Methods This observational cohort study involved twenty-four patients aged ≥ fifty-five undergoing surgery for a gynecologic malignancy from February to July 2022. Semi-structured interviews and the Mini Mental State Exam were administered before and one- and three-months after surgery. Assessments were delivered virtually and in-person owing to the COVID-19 pandemic. Using previous literature, POCD was defined as ≥ two-point decline from baseline.
Results Eighteen participants completed the one-month follow-up, and fifteen completed the three-month follow-up. Average age was 64, three patients underwent surgery for endometrial cancer, and thirteen for ovarian cancer. Two patients received chemotherapy before surgery; six received it after. No patients experienced postoperative delirium. Mean baseline MMSE virtual and in-person scores were 16.6 out of 17 and 12.9 out of 13, respectively. Two patients had a one-point decline at one month; both recovered by three-months. One patient had a one-point decline at three-months.
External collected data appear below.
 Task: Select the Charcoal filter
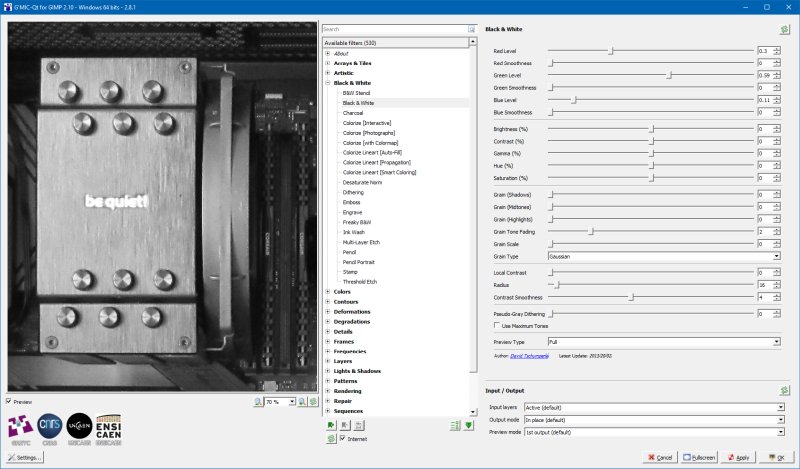(353, 113)
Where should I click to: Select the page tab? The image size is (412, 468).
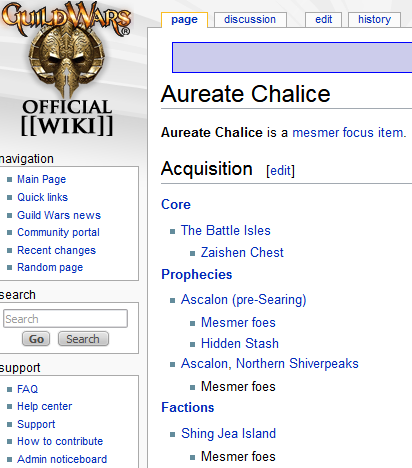[x=184, y=20]
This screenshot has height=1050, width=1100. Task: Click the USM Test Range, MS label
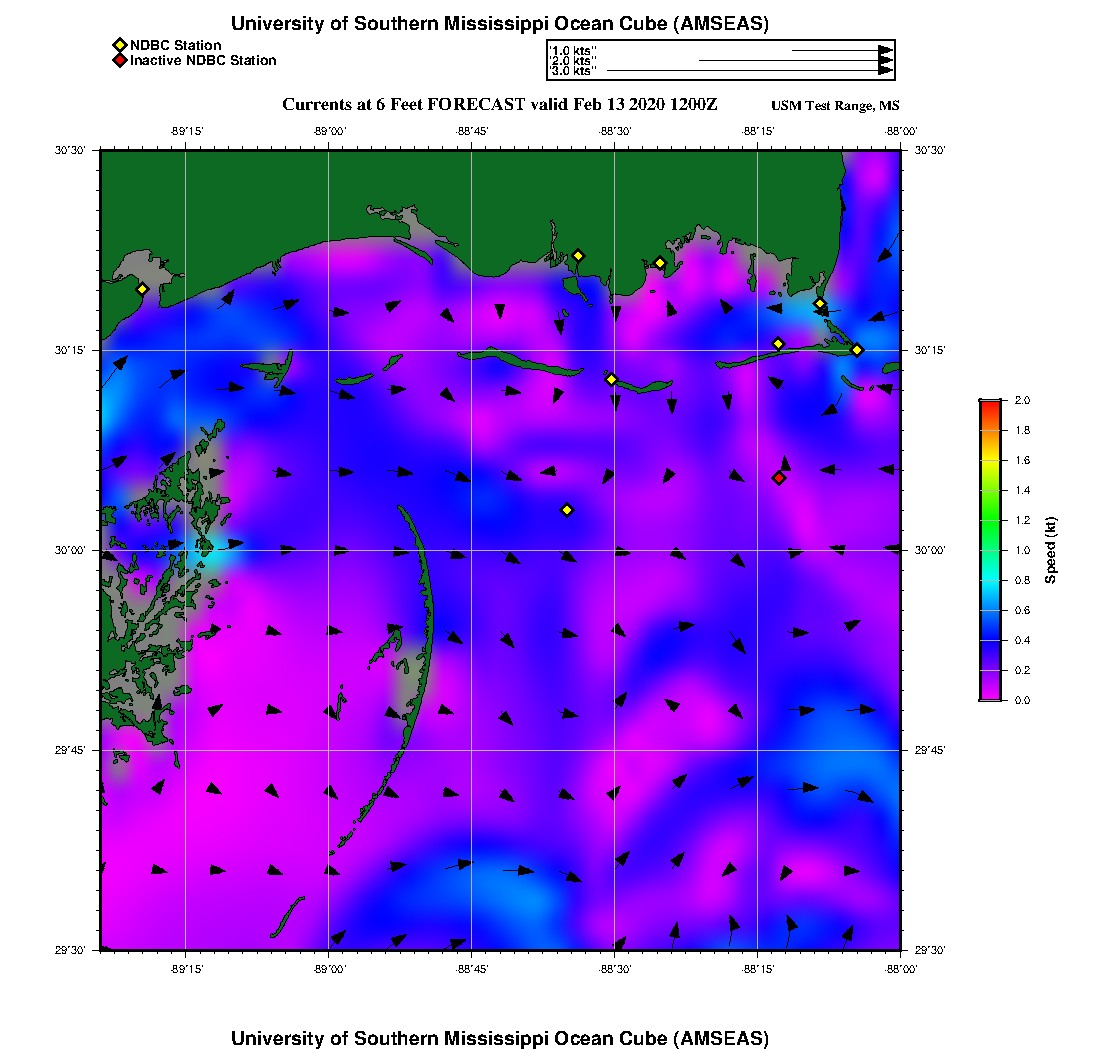835,106
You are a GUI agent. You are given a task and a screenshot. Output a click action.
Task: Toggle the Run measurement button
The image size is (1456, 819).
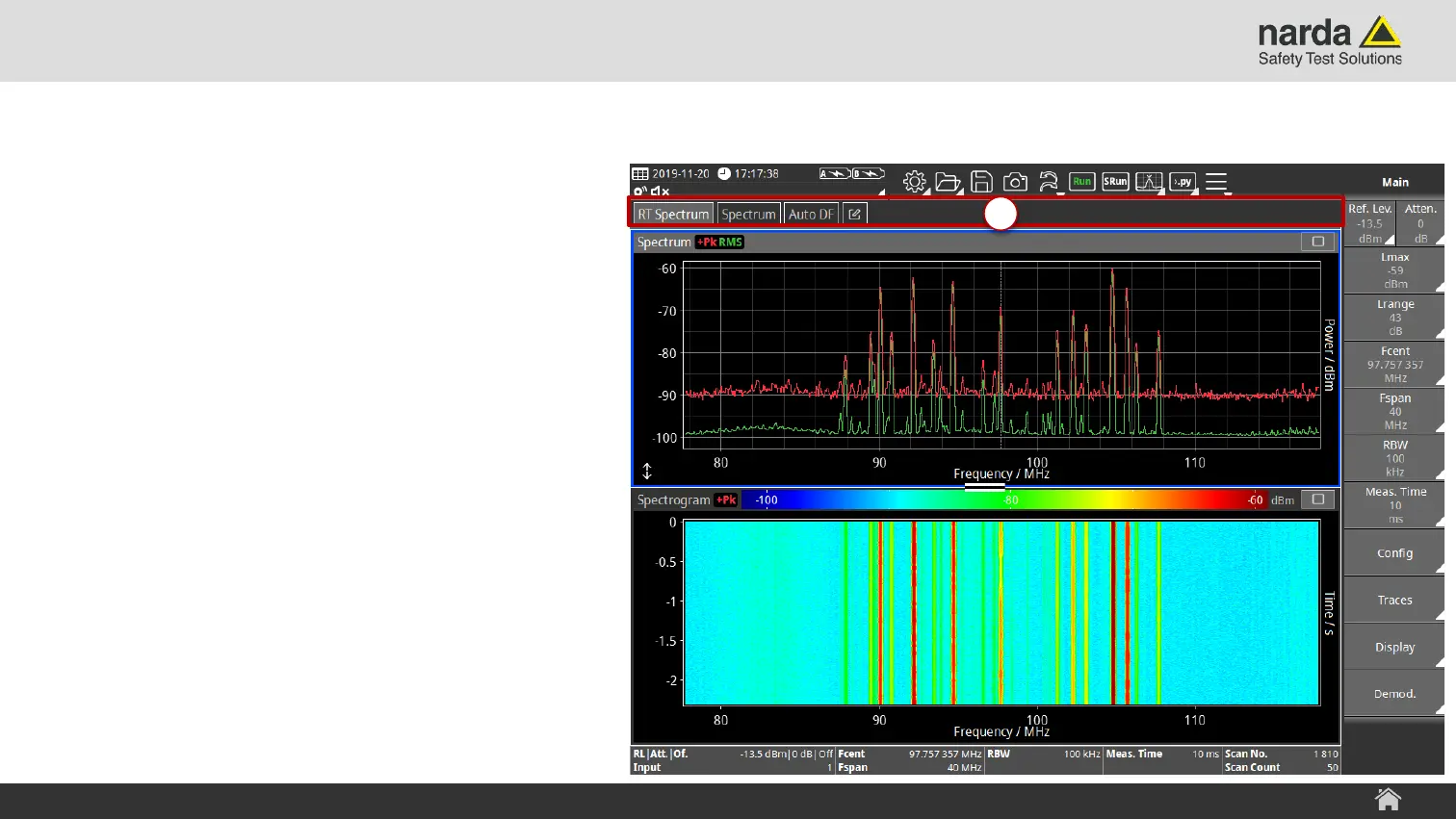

Semi-structured interviews revealed common themes of ‘brain fog’ at one-month and mild, persistent attention and word-finding deficits at three-months.
Conclusion/Implications This study captured subtle qualitative themes suggestive of potential POCD. Larger studies and more extensive neuropsychological batteries may further characterize the POCD in Gynecologic Oncology, and elicit subtle findings not clearly reflected on MMSE scores.